_Extrait du document_
################

Cette chronique expose les principales étapes de l’élaboration d’une édition critique dans la Collection Budé, depuis le choix du texte édité jusqu’à la mise au point définitive.
Pour casser tout de suite le moral des troupes, je citerai cette réflexion de Thomas J. Kraus dans une recension récente de la BMCR (revue en ligne qui publie des critiques d’ouvrages savants sur l’Antiquité) : « Les études et éditions sérieuses des anciens manuscrits n’atteindront jamais une large audience, en raison de leur nature technique et méthodologique, et de leur sujet […] ; on attend d’une telle édition qu’elle soit méticuleuse, exacte, qu’elle offre tous les éléments d’information sur le ou les manuscrits dont elle traite et qu’elle serve de base pour la recherche ultérieure ».
Est-ce à dire qu’il faut pas mal de masochisme pour s’engager dans l’édition critique d’un texte ancien et que la cohabitation de plusieurs années avec ce texte est un long supplice voué à l’obscurité ?
Non, bien sûr. Éditer chez Budé est au contraire l’une des aventures les plus excitantes qui soit. Mais le choix de ce projet scientifique demeure quelque chose de très spécial, réservé à certains esprits. En tout cas, il vaut mieux avoir réfléchi à deux fois avant de s’y lancer.
C’est d’abord, en effet, après une longue préparation, une longue cohabitation qui s’annonce. Amis de la zapette, bonsoir ! Michel et Jeannette Patillon ont baptisé « Théon » le poisson rouge qui hantait leur couloir pendant toutes les années du travail de Michel sur les exercices préparatoires de rhétorique (Aelius Théon, Progymnasmata, coll. Budé, 1997). Quand on sait que l’espérance de vie d’un cyprin doré est de trente ans, on imagine : Bonjour, Théon ! bonsoir, Théon !...
Il y faut des motivations spéciales, qui reflètent des traits de caractère. Sans généraliser à l’excès – car l’éventail des textes à éditer est très large – la motivation essentielle est un mode particulier de curiosité, non pas la curiosité ponctuelle, indiscrète, lascive des lecteurs de la presse people, mais la curiosité la plus humaine et la plus positive. Celle de l’enfant attentif, puis de celle ou celui qui veut faire le tour d’une question ou d’un texte, aller au fond, saisir les tenants et les aboutissants, comprendre « comment ça marche ». Car le travail de l’éditeur Budé consiste à établir un texte et son sens. Ce n’est pas un travail de taupe – même si certaines des étapes à franchir demandent de la patience –, mais une œuvre de l’esprit. Une curiosité de cette nature mâtinée d’une telle exigence a fait de la philologie, aux temps de l’humanisme, le déclencheur des remises en question les plus radicales en matière religieuse et politique. Guillaume Budé était lié à Étienne Dolet, qui a fini sur le bûcher avec ses livres. Aujourd’hui encore, l’acribie, le scrupule dans l’authentification des sources, l’exactitude dans la transmission de la lettre et de l’esprit des informations pourraient, devraient servir d’antidote à tant de messages mal transmis et mal compris, à tant de malentendus imbéciles ou entretenus à dessein.

################

_Informations fournies_
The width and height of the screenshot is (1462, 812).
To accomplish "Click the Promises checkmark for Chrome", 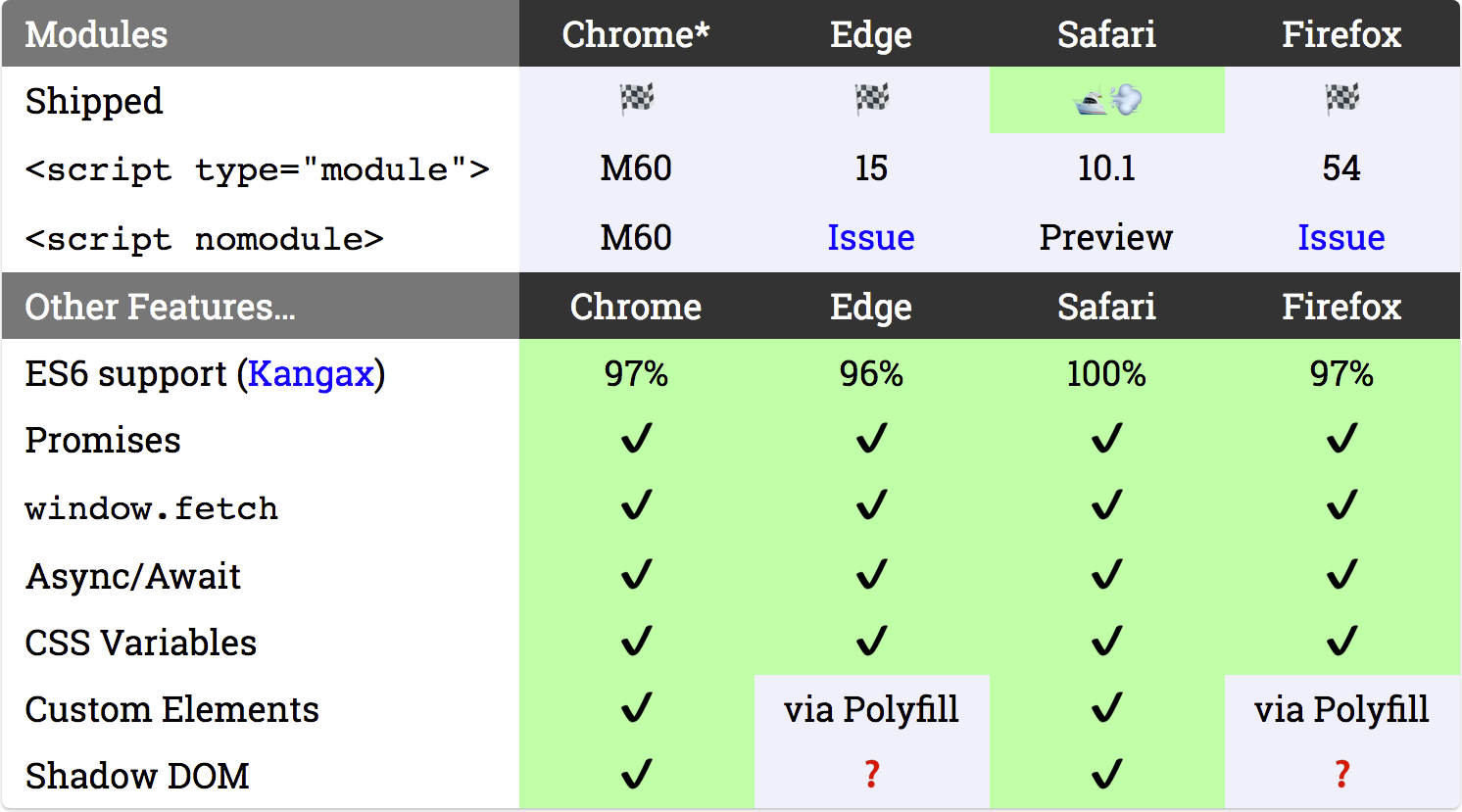I will 636,439.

################

_Consigne donnée 1_
Traduisez en anglais la phrase suivante de la chronique sur l’édition critique : « Éditer chez Budé est au contraire l’une des aventures les plus excitantes qui soit. »
_Consigne donnée 2_
Recopiez sans rien changer le passage de la chronique sur l’édition critique qui va de « Non, bien sûr. » jusqu’à « bonsoir, Théon !... » inclus.

_Réponse finale 1_
Editing for Budé is, on the contrary, one of the most exciting adventures there is.

_Réponse finale 2_
Non, bien sûr. Éditer chez Budé est au contraire l’une des aventures les plus excitantes qui soit. Mais le choix de ce projet scientifique demeure quelque chose de très spécial, réservé à certains esprits. En tout cas, il vaut mieux avoir réfléchi à deux fois avant de s’y lancer.
C’est d’abord, en effet, après une longue préparation, une longue cohabitation qui s’annonce. Amis de la zapette, bonsoir ! Michel et Jeannette Patillon ont baptisé « Théon » le poisson rouge qui hantait leur couloir pendant toutes les années du travail de Michel sur les exercices préparatoires de rhétorique (Aelius Théon, Progymnasmata, coll. Budé, 1997). Quand on sait que l’espérance de vie d’un cyprin doré est de trente ans, on imagine : Bonjour, Théon ! bonsoir, Théon !...